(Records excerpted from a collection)
BEGIN

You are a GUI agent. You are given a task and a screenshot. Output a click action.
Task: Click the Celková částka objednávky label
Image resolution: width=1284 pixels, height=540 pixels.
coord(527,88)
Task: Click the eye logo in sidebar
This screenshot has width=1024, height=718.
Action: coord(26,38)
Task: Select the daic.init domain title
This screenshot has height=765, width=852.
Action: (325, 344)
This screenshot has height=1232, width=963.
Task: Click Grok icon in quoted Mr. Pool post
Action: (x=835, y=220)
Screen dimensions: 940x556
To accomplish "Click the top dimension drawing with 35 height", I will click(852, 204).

END

● **Work required**
Only the lines from the one containing "Screen dimensions: 940x556" through the end of the data above are wanted, both ends included; restate them word for word.

● **Output**
Screen dimensions: 940x556
To accomplish "Click the top dimension drawing with 35 height", I will click(852, 204).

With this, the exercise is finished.